WHAT IS NEEDED -
Rewrite the records from their first line through the line containing "will [146, 564].", both included, keeping the requests and offsetting every coordinate in the answers by adding 81.

RECORDS TO PROCESS -
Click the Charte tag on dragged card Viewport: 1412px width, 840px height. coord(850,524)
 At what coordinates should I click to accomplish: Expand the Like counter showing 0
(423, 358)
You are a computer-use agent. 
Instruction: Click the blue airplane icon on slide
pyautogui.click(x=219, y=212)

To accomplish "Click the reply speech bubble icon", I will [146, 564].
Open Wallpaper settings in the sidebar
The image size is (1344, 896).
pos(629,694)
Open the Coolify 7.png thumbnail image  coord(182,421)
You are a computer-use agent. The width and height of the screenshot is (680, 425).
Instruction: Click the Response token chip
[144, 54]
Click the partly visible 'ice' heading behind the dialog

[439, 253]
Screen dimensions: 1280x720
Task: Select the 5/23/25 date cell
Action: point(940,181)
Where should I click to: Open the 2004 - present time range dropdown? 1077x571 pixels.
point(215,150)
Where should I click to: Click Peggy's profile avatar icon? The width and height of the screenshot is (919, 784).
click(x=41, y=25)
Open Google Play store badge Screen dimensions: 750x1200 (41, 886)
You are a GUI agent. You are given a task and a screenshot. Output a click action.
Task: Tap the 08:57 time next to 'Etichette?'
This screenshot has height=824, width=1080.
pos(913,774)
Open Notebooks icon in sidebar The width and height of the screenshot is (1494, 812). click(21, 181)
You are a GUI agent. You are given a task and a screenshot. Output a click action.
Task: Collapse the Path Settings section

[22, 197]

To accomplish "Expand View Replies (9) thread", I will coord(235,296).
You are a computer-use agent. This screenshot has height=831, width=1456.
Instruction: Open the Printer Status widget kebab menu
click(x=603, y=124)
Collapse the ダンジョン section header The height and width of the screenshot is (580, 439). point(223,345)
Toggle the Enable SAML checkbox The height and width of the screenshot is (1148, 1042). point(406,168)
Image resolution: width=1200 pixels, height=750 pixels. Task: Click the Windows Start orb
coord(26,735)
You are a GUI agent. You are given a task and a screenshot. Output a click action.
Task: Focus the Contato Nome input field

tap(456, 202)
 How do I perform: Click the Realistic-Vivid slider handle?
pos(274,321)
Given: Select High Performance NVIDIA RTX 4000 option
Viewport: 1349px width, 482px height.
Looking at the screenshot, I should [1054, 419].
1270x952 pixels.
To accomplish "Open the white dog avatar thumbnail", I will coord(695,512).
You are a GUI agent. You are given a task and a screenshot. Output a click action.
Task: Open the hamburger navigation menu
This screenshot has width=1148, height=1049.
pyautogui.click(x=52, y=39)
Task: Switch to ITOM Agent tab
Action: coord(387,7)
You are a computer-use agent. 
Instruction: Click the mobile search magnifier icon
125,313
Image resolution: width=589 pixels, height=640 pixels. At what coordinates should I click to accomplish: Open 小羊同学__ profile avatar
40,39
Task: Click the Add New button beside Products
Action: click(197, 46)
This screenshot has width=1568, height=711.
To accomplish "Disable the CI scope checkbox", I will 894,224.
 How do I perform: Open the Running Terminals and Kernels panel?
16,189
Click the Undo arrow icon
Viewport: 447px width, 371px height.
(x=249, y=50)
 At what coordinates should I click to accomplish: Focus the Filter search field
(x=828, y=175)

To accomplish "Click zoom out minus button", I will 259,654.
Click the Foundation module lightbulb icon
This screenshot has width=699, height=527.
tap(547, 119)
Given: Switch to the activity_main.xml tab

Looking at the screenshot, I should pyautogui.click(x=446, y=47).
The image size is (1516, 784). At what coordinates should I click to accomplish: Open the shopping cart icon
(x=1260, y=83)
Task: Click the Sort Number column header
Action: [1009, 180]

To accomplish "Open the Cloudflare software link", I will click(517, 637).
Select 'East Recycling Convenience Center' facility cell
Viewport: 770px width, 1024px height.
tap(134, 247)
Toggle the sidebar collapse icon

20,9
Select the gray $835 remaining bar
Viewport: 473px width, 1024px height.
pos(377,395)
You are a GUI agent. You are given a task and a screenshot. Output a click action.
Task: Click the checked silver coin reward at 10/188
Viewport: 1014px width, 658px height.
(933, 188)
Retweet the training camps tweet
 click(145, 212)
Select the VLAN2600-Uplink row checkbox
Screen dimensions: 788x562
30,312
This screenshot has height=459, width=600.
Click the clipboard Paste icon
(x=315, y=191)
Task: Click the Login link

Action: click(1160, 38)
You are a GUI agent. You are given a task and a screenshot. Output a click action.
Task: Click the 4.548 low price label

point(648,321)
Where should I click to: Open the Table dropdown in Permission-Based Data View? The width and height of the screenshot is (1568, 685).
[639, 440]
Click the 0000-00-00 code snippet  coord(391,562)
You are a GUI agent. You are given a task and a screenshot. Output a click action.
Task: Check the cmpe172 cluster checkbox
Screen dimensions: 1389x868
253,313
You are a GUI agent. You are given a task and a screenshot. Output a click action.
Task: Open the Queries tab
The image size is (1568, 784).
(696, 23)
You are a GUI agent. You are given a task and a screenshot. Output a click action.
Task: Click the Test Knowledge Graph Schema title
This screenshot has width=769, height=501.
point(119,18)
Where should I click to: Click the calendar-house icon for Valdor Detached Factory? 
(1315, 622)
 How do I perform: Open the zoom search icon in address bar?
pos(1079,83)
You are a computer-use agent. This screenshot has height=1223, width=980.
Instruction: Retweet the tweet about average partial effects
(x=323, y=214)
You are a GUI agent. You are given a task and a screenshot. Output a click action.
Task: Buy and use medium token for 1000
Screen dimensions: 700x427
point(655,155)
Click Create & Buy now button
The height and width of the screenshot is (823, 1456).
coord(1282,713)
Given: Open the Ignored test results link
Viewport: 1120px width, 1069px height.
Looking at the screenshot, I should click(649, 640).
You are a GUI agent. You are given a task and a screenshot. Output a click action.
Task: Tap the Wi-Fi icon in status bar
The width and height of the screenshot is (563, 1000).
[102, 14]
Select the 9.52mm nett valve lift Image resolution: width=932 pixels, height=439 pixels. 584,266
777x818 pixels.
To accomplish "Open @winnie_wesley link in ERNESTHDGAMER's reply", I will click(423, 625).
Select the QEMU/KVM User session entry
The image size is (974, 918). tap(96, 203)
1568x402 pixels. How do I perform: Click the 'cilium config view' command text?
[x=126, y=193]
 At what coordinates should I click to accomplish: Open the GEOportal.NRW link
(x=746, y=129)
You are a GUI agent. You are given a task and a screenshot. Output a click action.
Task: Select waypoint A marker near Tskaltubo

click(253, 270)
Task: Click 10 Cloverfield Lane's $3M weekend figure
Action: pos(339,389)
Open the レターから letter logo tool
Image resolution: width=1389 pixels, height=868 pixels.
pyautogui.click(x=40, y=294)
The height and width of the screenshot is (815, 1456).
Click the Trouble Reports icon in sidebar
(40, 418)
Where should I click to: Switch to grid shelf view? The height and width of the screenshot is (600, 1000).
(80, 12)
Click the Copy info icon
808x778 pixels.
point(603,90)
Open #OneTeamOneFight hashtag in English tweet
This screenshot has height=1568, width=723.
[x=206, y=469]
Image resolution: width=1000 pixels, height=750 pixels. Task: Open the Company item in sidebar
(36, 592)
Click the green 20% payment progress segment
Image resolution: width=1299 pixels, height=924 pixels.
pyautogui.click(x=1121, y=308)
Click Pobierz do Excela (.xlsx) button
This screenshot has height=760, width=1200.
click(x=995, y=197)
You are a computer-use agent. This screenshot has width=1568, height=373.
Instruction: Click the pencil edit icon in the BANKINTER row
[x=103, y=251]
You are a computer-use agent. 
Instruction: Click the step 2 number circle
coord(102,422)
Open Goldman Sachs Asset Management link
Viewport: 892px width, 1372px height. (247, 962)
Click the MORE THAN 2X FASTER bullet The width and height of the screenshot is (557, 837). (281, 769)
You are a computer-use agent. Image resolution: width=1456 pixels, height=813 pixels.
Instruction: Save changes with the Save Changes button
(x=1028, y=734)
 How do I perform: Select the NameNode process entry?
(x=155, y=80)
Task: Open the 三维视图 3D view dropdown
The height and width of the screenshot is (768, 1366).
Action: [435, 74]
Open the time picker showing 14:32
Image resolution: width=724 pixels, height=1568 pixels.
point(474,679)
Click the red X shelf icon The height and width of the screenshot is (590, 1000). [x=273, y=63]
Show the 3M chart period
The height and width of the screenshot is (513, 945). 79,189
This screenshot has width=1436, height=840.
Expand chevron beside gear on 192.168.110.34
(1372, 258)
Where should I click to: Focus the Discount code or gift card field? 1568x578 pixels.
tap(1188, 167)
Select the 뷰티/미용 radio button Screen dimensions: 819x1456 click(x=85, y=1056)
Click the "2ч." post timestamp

ANSWER BELOW -
Click the Charte tag on dragged card Viewport: 1412px width, 840px height. coord(931,605)
 At what coordinates should I click to accomplish: Expand the Like counter showing 0
(504, 439)
You are a computer-use agent. 
Instruction: Click the blue airplane icon on slide
pyautogui.click(x=300, y=293)

To accomplish "Click the reply speech bubble icon", I will [227, 645].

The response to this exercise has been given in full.